From the records below, copy out exactly the lines from the one containing "Image resolution: width=834" to the one containing "Task: Browse for", both included. Add nothing else.

*** Data supplied

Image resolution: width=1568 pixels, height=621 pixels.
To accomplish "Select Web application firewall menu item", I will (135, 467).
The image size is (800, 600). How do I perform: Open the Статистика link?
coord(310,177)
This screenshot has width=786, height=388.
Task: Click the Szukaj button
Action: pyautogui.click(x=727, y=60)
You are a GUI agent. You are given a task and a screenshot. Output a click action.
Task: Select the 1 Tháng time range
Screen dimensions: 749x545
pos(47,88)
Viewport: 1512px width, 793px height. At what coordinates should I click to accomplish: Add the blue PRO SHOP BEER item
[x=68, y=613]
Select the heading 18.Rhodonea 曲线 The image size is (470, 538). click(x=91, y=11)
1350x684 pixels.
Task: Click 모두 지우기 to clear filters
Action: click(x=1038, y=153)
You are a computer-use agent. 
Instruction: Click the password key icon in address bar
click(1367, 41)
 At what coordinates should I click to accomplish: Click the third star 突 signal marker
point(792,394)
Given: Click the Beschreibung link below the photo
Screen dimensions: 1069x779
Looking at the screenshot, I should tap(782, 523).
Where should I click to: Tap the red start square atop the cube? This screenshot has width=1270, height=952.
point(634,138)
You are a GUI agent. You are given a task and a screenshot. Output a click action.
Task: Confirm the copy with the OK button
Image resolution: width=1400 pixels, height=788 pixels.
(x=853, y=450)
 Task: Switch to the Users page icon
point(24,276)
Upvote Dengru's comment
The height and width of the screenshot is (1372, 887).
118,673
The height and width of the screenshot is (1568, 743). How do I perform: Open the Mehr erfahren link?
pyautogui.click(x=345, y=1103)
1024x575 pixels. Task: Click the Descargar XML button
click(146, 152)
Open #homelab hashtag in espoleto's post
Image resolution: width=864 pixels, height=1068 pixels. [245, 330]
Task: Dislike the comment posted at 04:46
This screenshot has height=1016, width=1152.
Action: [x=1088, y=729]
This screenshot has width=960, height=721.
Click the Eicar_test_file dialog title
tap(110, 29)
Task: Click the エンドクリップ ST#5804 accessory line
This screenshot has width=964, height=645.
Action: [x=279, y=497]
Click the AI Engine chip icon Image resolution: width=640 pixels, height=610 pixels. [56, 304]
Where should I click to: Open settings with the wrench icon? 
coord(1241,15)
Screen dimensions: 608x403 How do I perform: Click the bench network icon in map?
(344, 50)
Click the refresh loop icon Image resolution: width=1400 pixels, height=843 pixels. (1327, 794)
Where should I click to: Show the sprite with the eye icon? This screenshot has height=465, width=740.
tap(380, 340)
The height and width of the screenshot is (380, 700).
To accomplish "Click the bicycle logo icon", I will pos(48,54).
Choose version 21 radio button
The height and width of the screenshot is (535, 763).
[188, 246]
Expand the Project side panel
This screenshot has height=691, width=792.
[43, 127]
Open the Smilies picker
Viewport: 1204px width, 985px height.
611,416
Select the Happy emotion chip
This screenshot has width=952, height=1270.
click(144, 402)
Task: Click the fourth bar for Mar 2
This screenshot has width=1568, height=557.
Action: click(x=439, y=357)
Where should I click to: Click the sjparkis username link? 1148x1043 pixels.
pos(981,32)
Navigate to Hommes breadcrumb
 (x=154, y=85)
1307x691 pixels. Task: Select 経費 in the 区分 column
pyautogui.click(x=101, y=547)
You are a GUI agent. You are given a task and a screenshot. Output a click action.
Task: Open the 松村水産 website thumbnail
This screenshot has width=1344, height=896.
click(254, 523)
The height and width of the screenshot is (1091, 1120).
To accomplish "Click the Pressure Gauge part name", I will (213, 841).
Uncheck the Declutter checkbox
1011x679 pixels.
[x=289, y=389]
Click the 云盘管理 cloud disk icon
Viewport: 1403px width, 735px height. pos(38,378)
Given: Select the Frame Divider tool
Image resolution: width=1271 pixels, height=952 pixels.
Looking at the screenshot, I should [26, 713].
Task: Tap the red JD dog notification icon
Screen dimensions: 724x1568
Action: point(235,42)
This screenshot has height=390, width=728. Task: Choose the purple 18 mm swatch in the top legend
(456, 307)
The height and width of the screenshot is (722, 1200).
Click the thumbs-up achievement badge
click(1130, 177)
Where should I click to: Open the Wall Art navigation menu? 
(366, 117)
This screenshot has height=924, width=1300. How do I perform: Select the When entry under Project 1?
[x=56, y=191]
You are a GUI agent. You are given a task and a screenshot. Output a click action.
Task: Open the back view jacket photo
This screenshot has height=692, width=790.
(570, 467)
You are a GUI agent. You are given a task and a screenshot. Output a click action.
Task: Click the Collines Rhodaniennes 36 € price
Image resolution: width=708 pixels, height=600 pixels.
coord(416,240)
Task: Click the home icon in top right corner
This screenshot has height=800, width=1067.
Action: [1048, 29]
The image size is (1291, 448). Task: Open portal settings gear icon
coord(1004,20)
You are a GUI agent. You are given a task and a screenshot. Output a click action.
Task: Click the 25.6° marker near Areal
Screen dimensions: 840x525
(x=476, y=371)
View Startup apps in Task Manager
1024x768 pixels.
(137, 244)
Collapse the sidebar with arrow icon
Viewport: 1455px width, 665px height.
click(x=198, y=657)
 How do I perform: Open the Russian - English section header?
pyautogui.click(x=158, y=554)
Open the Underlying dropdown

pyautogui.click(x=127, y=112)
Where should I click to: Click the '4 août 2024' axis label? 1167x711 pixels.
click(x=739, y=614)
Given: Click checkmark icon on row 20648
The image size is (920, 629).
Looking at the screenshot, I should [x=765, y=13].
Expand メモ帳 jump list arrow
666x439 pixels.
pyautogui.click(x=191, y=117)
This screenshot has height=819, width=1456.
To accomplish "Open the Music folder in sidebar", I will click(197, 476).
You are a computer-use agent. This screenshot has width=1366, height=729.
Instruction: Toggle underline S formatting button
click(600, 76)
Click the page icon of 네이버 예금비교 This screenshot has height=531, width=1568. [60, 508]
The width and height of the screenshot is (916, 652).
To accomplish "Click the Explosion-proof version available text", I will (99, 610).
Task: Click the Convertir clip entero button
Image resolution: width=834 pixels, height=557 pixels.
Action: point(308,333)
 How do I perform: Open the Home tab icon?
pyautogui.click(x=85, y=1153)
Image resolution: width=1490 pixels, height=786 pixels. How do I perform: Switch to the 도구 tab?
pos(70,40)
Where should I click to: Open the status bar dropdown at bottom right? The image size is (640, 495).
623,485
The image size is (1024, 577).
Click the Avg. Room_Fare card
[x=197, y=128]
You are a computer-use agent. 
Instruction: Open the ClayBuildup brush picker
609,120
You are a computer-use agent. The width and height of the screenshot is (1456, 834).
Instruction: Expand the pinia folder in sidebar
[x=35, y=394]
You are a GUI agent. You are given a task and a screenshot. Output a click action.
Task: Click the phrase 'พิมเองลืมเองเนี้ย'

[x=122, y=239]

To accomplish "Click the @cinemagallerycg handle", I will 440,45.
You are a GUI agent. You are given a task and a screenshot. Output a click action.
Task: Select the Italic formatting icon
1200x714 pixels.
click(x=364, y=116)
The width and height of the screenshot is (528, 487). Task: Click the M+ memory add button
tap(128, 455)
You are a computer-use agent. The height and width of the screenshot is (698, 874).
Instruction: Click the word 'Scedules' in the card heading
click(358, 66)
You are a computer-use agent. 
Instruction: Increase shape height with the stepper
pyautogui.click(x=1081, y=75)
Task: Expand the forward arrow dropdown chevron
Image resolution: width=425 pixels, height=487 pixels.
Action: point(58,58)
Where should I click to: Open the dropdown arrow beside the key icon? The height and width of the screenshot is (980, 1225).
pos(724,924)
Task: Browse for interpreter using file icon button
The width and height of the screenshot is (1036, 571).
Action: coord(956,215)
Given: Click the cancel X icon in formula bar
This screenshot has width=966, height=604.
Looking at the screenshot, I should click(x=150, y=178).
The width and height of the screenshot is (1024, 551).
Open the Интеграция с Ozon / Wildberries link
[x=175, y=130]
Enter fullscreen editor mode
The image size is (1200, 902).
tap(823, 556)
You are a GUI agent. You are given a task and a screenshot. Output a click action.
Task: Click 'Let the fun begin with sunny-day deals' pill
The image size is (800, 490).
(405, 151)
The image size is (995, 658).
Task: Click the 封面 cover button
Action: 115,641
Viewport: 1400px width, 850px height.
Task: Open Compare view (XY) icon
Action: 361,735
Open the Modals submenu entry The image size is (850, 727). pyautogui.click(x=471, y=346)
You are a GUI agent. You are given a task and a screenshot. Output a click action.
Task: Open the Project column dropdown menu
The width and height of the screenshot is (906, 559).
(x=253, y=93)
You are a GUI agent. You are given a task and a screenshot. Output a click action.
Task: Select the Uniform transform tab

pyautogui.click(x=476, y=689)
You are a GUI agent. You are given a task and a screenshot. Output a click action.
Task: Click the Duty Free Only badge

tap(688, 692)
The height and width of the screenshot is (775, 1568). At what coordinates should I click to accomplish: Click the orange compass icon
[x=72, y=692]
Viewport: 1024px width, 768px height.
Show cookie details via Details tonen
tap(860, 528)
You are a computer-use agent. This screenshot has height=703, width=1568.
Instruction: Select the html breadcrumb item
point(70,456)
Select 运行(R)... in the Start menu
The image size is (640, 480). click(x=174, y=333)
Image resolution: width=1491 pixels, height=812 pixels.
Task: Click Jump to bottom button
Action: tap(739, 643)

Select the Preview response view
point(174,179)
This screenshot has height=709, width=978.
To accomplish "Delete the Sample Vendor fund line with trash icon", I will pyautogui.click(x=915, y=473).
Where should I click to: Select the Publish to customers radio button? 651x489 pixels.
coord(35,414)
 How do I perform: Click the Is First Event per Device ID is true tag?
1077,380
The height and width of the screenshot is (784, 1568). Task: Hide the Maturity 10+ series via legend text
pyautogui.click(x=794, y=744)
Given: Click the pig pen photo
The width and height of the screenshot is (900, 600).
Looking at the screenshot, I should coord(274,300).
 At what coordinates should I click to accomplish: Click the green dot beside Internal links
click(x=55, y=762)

******

> Completed task
Image resolution: width=834 pixels, height=557 pixels.
Action: point(308,333)
 How do I perform: Open the Home tab icon?
pyautogui.click(x=85, y=1153)
Image resolution: width=1490 pixels, height=786 pixels. How do I perform: Switch to the 도구 tab?
pos(70,40)
Where should I click to: Open the status bar dropdown at bottom right? The image size is (640, 495).
623,485
The image size is (1024, 577).
Click the Avg. Room_Fare card
[x=197, y=128]
You are a computer-use agent. 
Instruction: Open the ClayBuildup brush picker
609,120
You are a computer-use agent. The width and height of the screenshot is (1456, 834).
Instruction: Expand the pinia folder in sidebar
[x=35, y=394]
You are a GUI agent. You are given a task and a screenshot. Output a click action.
Task: Click the phrase 'พิมเองลืมเองเนี้ย'

[x=122, y=239]

To accomplish "Click the @cinemagallerycg handle", I will 440,45.
You are a GUI agent. You are given a task and a screenshot. Output a click action.
Task: Select the Italic formatting icon
1200x714 pixels.
click(x=364, y=116)
The width and height of the screenshot is (528, 487). Task: Click the M+ memory add button
tap(128, 455)
You are a computer-use agent. The height and width of the screenshot is (698, 874).
Instruction: Click the word 'Scedules' in the card heading
click(358, 66)
You are a computer-use agent. 
Instruction: Increase shape height with the stepper
pyautogui.click(x=1081, y=75)
Task: Expand the forward arrow dropdown chevron
Image resolution: width=425 pixels, height=487 pixels.
Action: point(58,58)
Where should I click to: Open the dropdown arrow beside the key icon? The height and width of the screenshot is (980, 1225).
pos(724,924)
Task: Browse for interpreter using file icon button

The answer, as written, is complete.